The last week of July, and the summer has reached that stage where it feels permanent — as if the heat has always been here and always will be, and winter is a story someone made up. The library is busy with the final push of the summer reading program. We've had 287 children complete the challenge so far, and I have read aloud to seventeen different groups this month, which means my voice is hoarse and my heart is full, which is the librarian's version of a runner's high.
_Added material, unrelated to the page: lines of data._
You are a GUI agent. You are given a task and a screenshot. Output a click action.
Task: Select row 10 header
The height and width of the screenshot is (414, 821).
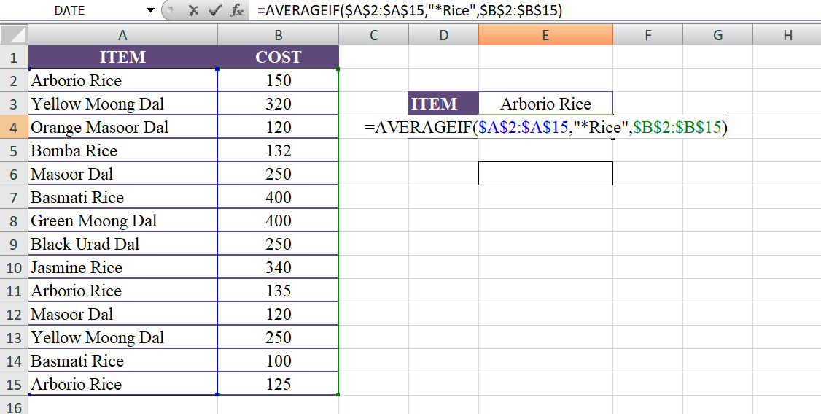coord(14,267)
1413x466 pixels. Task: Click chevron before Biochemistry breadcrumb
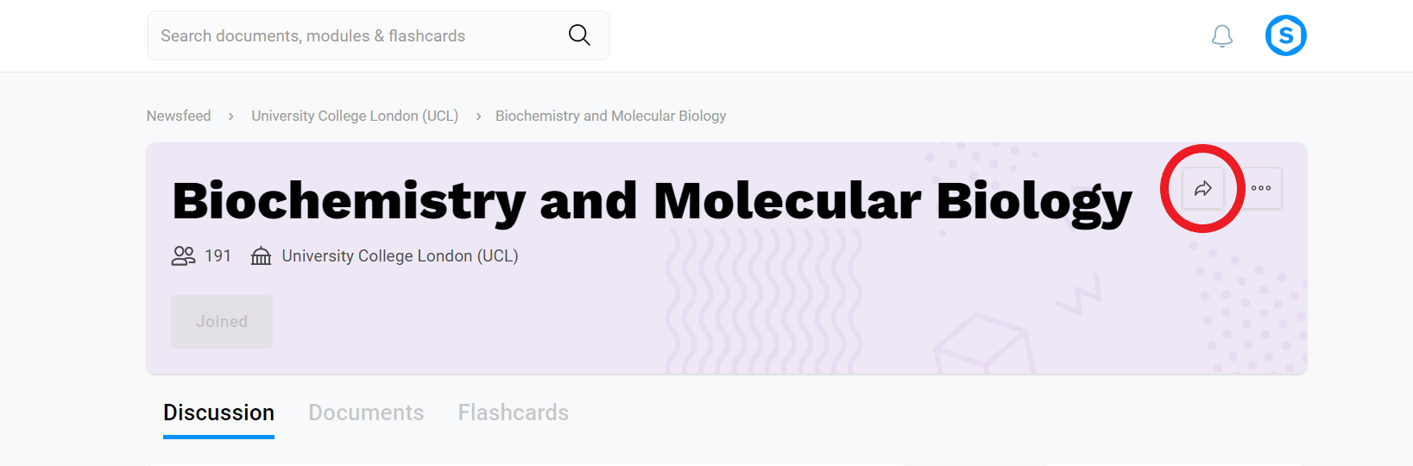coord(478,117)
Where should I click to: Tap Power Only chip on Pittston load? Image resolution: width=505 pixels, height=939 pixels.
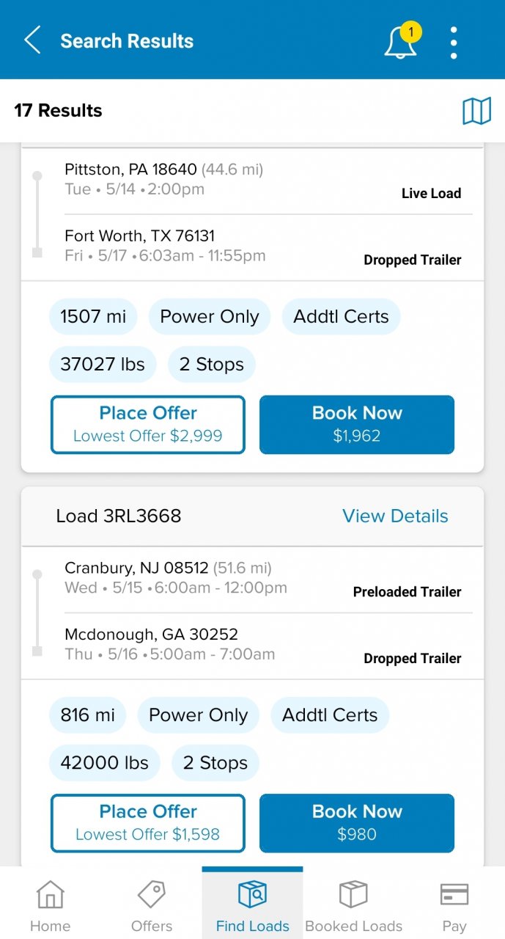tap(210, 317)
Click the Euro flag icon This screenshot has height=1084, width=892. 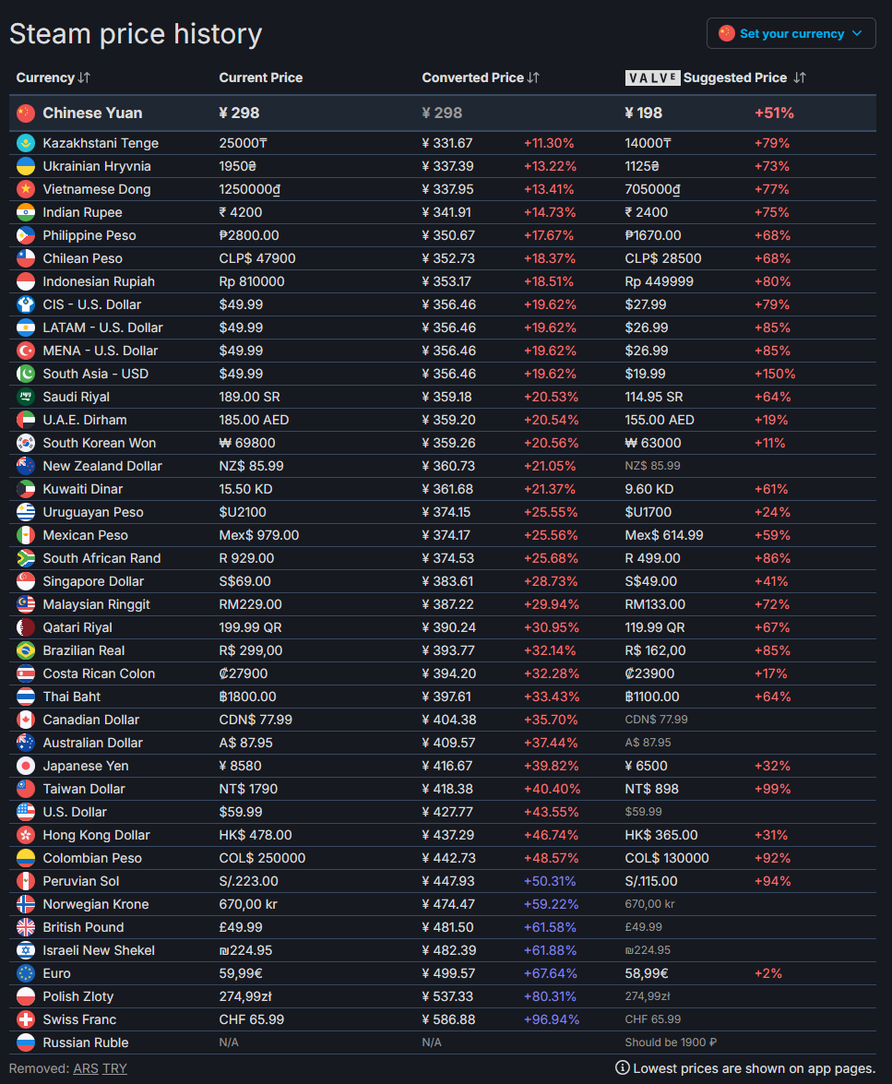pyautogui.click(x=26, y=973)
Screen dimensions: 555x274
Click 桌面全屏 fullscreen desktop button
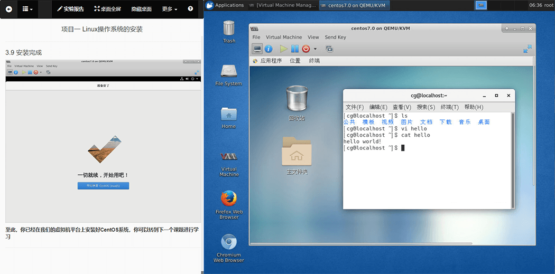pyautogui.click(x=107, y=9)
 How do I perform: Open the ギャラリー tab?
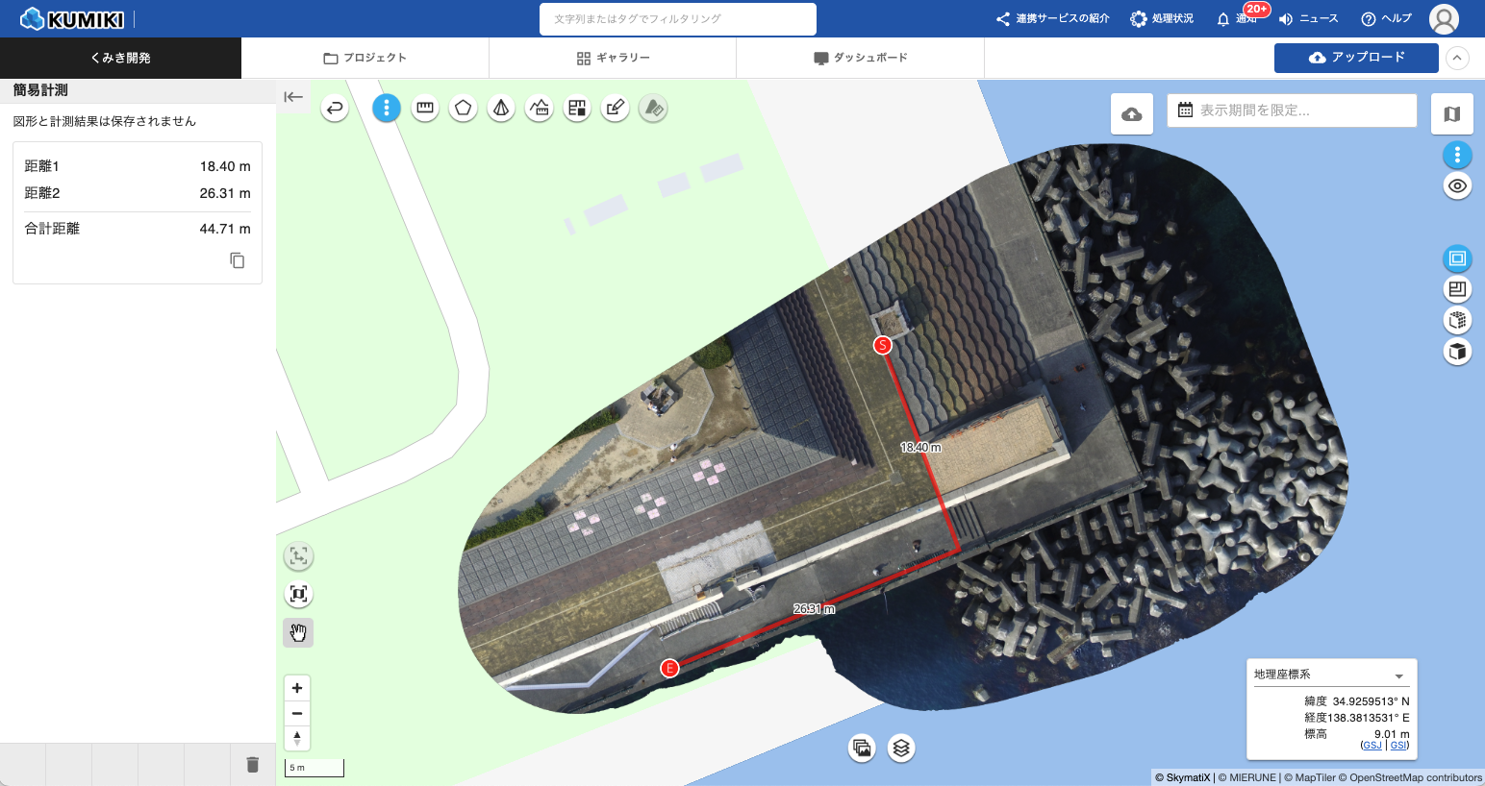point(613,58)

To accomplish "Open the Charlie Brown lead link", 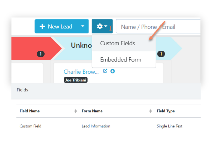I will coord(81,72).
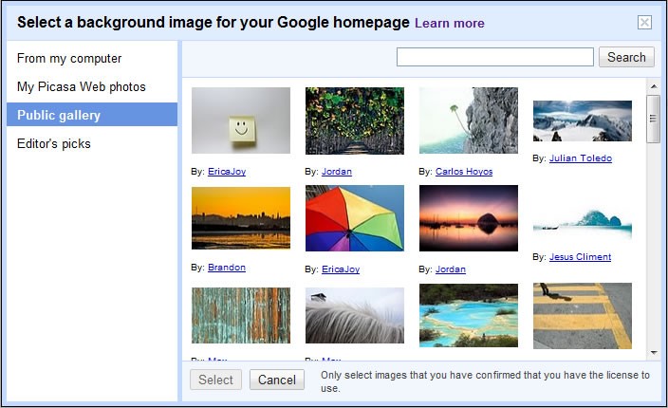Screen dimensions: 668x408
Task: Open the Learn more link
Action: (450, 23)
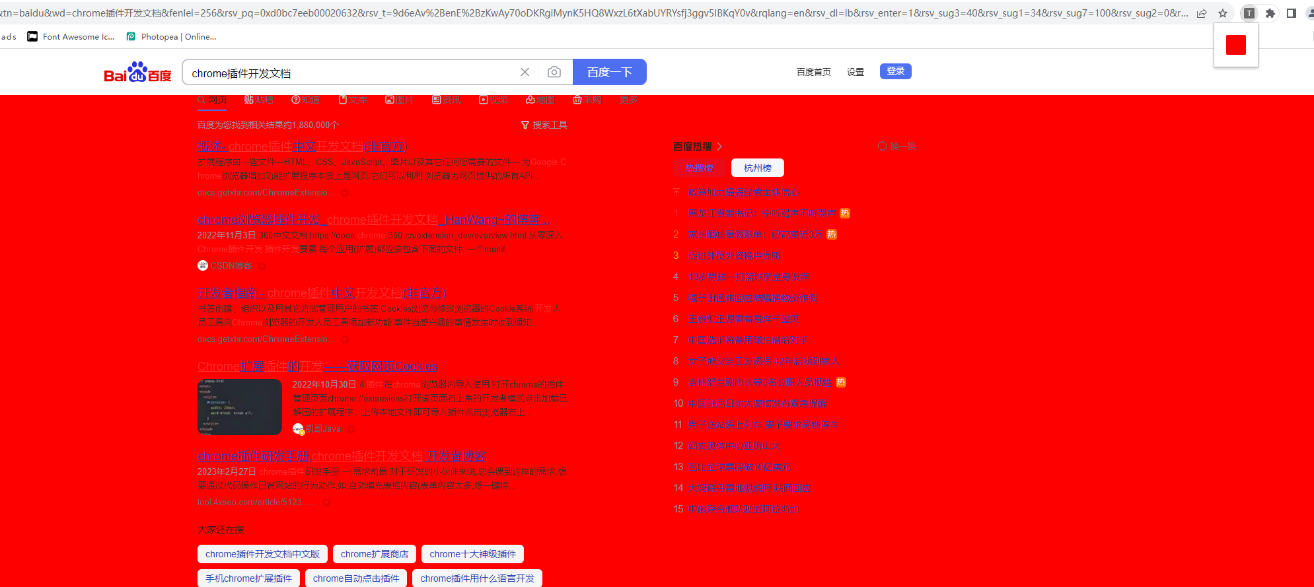Click the 百度一下 search button
Screen dimensions: 1314x587
pos(609,72)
Robert and I have been talking about a vacation — a real one, just the two of us, in the fall. He suggested Asheville. I suggested Savannah. He said Savannah was too close to home. I said that was the point — I don't need to go far to feel rested, I just need to go somewhere that isn't this house and this library and this routine. He looked at me with an expression I have learned to read over twenty years: gentle disagreement held in reserve. We have not decided. We will decide by September, or we won't go at all, which is also a kind of decision.

Carrie showed me a YouTube video this week of a Japanese cooking technique — a man making tamagoyaki, the rolled omelette, with the kind of precision and patience that I associate with cathedral builders. She was mesmerized. "Mom," she said, "he makes an egg look like art." I told her that all cooking, done with attention, is art. She said, "Japanese cooking is a different kind of art. It's about taking away instead of adding." She is thirteen and has just articulated the fundamental difference between Japanese and Southern cuisine in a sentence that most food writers couldn't manage in a chapter. I told her this. She said, "I'm going to go there someday," and I said, "I know you are," and I meant it, and the meaning carried both pride and preemptive loss.

I made country captain chicken this week — the curried chicken dish that has been a Lowcountry staple since the nineteenth century, brought to Charleston by ship captains who traded in the spice routes. It is one of those dishes that tells the story of a place through its ingredients: chicken, tomatoes, onions, peppers, curry powder, raisins, almonds. It is Southern and Indian and entirely its own thing, which is what happens when cultures collide in a kitchen — they produce something that doesn't belong to any single tradition but couldn't exist without all of them.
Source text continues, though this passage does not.